The mitochondrial respiratory chain consists of a few other enzyme complexes besides the AOXs. Among them, complex III and complex IV are the key enzymes associated with mitochondrial respiratory chain reactions. Complex III is cytochrome b-c1, which is responsible for electron transfer, while complex IV is the only oxidase in the mitochondrial respiratory chain, and cause the oxidation-reduction reactions of O2 leading to the synthesis of two H2O molecules ultimately [31,32]. Evidence showed that in the interaction between host plants and pathogens, complex III and complex IV were impaired by pathogens, resulting in mitochondrial respiratory chain dysfunction [33,34]. In this study, the activity of complex III in mitochondria of the tubers declined with the aggravation of Pcc. infection regardless of the presence of the AOXs, suggesting that the mitochondrial respiratory chain was disrupted by Pcc. which led to the mitochondrial respiratory chain dysfunction. It was also found that the activity of complex III declined, while the activity of complex IV increased when the AOXs were partially blocked with SHAM. This result suggests that the AOXs were able to correct pathological states associated with respiratory impairment, notably those affecting complex III and complex IV, and to maintain the function of the mitochondrial respiratory chain as reported by Szibor et al. and Giordano et al. in their respective studies [35,36].

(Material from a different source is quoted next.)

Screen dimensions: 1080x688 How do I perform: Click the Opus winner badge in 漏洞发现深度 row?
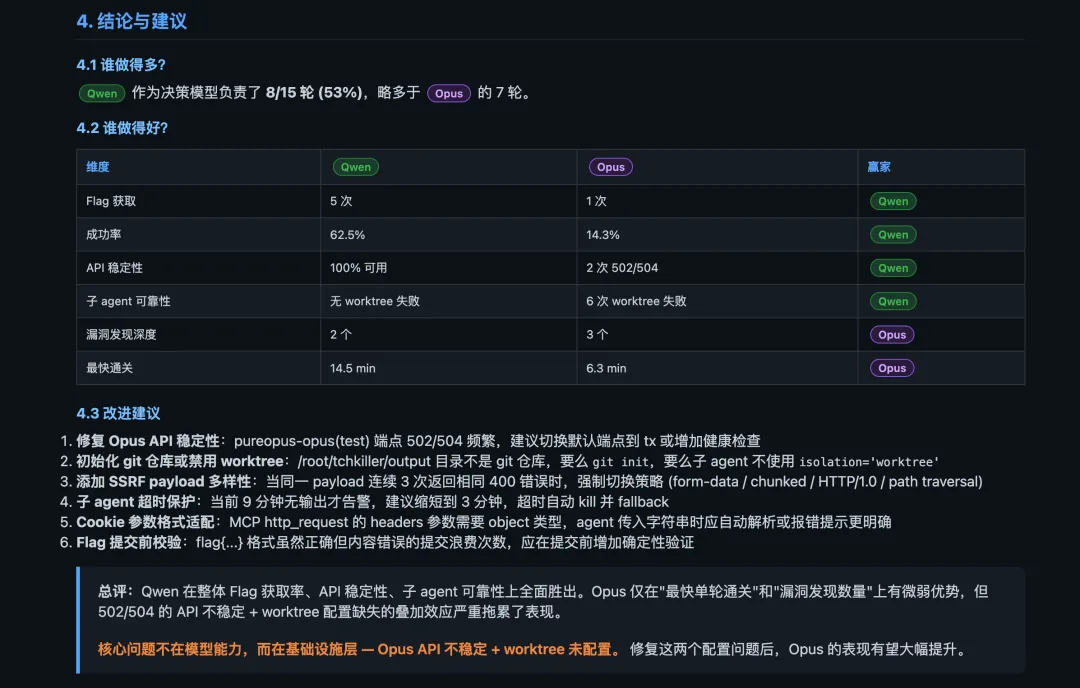pyautogui.click(x=892, y=335)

We also found that in the presence of the AOXs, the mitochondrial endogenous respiration showed a trend of increasing rapidly with infection of pathogenic bacteria. This result showed that the increased mitochondrial endogenous respiration of the host plant was mainly caused by the operation of the AOXs [10]. Generally, states 3 and 4 are studied to evaluate mitochondrial function. State 3 reflects the substrate permeability of the mitochondrial inner membrane and the operation of the respiratory chain. State 4 reflects the permeability of the mitochondrial inner membrane, which is regulated by the mitochondrial membrane potential [26]. The RCR reflects mitochondrial membrane integrity and mitochondrial function state, as well as the degree of oxidative phosphorylation coupling [37]. In this study, we found that the value of RCR decreased with the increase of the infection degree of soft rot bacteria, but the value was greater than 1.5 in the presence of the AOXs. The value of RCR decreased rapidly and was close to 1.0 when the AOXs was partially blocked. This result suggests that the uncoupling degree of mitochondrial oxidative phosphorylation was enhanced when the AOXs were inhibited. It further illustrates that the mitochondria were disrupted in varying degree by two strains of pathogenic bacteria, which increased mitochondrial membrane permeability, resulted in the decline of mitochondrial integrity and in a series of membrane dysfunctions, as well as decreased respiratory rate, and finally led to mitochondrial respiratory dysfunction. The results suggest that the AOXs involve and regulate the mitochondrial respiration chain function to maintain host plant metabolism under the pathogenic bacteria stress [20].

5. Conclusions

The mitochondrial respiratory chain of potato tubers was impaired by two strains of Pcc. to varying degrees, which led to the increase of the AOXs. However, when the AOXs were partially blocked, the mitochondrial membrane integrity and complex III activity was significantly reduced with the increased soft rot symptoms. We conclude that increased AOXs activity can maintain mitochondrial respiratory chain and protect mitochondrial function to a certain extent, so as to alleviate the damage of pathogenic bacteria to potato tubers. This study provides insights for plant breeders to develop varieties with increased AOXs activity to prevent plants from oxidative damage caused by biotic stresses.